Developing a fuller picture of this process opens the door to engineering varieties of corn, sorghum and sugarcane that are more resistant to cold temperatures, a trait that is increasingly necessary as weather extremes and water scarcity intensify. Once fortified against cold snaps, these crops could be planted earlier in the spring, enabling them to mature prior to summer droughts. They could also survive in a more diverse range of climates.

“The goal is to understand the protective mechanism and develop some guidance toward developing more chilling-tolerant corn, sugarcane and sorghum,” Glowacka said. “We are asking the question: What is so unusual about this process that it allows miscanthus to survive chilling?”

Miscanthus, corn, sorghum and sugarcane are classified as C4 plants because they all undergo a type of photosynthesis — the ubiquitous process that transforms light, carbon dioxide and water into chemical fuel for plant growth — in which the first carbon compound produced has four carbon atoms.

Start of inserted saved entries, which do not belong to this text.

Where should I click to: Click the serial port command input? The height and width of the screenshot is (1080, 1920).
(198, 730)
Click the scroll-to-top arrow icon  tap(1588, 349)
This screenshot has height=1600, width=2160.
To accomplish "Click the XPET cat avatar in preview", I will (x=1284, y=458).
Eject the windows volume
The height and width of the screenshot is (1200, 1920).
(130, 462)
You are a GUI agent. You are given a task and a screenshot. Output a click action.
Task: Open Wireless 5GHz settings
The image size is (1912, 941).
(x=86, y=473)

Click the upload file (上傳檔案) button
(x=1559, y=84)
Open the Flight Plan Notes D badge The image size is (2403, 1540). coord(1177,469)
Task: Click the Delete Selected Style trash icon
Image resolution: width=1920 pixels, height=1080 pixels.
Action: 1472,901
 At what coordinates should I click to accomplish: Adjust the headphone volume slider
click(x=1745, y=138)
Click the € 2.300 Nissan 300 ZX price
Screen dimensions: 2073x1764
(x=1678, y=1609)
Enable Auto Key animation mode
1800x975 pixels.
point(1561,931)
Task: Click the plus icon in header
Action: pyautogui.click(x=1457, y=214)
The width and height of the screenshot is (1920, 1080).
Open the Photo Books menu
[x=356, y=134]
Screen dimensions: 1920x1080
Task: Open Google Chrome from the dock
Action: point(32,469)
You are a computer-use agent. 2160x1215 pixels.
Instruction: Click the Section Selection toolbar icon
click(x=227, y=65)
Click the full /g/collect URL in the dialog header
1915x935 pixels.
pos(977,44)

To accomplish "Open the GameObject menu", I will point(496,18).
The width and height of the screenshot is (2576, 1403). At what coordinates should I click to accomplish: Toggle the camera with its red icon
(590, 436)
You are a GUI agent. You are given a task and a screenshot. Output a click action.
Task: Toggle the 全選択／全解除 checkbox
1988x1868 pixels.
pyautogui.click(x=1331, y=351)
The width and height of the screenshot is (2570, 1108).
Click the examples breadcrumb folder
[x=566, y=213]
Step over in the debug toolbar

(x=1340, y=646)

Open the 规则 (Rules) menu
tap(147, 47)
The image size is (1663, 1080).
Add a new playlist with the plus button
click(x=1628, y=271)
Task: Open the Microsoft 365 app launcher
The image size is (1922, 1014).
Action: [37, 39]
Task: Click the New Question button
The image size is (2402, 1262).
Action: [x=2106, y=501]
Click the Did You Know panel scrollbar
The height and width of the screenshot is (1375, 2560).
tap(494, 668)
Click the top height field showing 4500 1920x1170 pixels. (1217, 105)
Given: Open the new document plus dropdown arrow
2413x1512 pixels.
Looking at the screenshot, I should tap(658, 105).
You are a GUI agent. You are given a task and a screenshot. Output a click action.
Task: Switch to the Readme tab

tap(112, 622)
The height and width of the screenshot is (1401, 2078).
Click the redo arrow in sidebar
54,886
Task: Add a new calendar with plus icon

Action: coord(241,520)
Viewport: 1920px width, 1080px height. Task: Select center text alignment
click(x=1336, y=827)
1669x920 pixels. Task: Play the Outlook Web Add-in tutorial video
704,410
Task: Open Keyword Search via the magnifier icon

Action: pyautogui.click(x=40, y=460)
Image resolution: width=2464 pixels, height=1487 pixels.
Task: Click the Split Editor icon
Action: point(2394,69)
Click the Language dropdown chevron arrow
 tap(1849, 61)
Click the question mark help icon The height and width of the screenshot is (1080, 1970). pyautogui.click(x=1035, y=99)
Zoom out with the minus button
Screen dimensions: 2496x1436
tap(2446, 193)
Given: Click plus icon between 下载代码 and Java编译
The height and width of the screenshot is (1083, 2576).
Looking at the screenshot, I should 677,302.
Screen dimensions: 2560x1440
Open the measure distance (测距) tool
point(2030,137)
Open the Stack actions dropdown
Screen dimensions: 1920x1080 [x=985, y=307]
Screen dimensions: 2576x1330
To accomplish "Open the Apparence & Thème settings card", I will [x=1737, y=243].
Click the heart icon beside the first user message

The majority of C4 plants are highly susceptible to chilling, which limits their geographical distribution, productivity and establishment. This is because the cold temperatures slow the enzymes that drive photosynthesis, causing a buildup of harmful molecules, called reactive oxidative species, in plants’ leaves. These molecules impede growth and damage the photosynthetic mechanism.

Miscanthus avoids this fate — but researchers don’t fully understand why. Glowacka suspects the answer lies in the grass’ unique regulation of NPQ. Though plants need light for photosynthesis, about 75% of the solar energy they’re exposed to during the day is excessive. To ensure the extra light doesn’t damage the plant’s photosynthetic machinery, NPQ converts it into heat and releases it.  

Glowacka’s preliminary data indicate that in miscanthus, NPQ is also protective against chilling. The grass appears to regulate NPQ in an unusual way, with dark, cold nights inducing an altered NPQ process that enhances photoprotection. Glowacka aims to develop a more complete picture of the chain of events that triggers this bolstered defense system.

Her research approach is an innovative blend of high-throughput phenotyping, which will allow for the rapid measurement of multiple traits of miscanthus over a period of five years; genetics approaches, which enable an in-depth look at the roles of NPQ-related genes; and redox metabolomics, in partnership with the university’s Redox Biology Center, which enables an analysis of how NPQ impacts the plant as a whole. Glowacka said that, alone, each of these approaches is fairly typical, but it’s novel to unite them in a single project.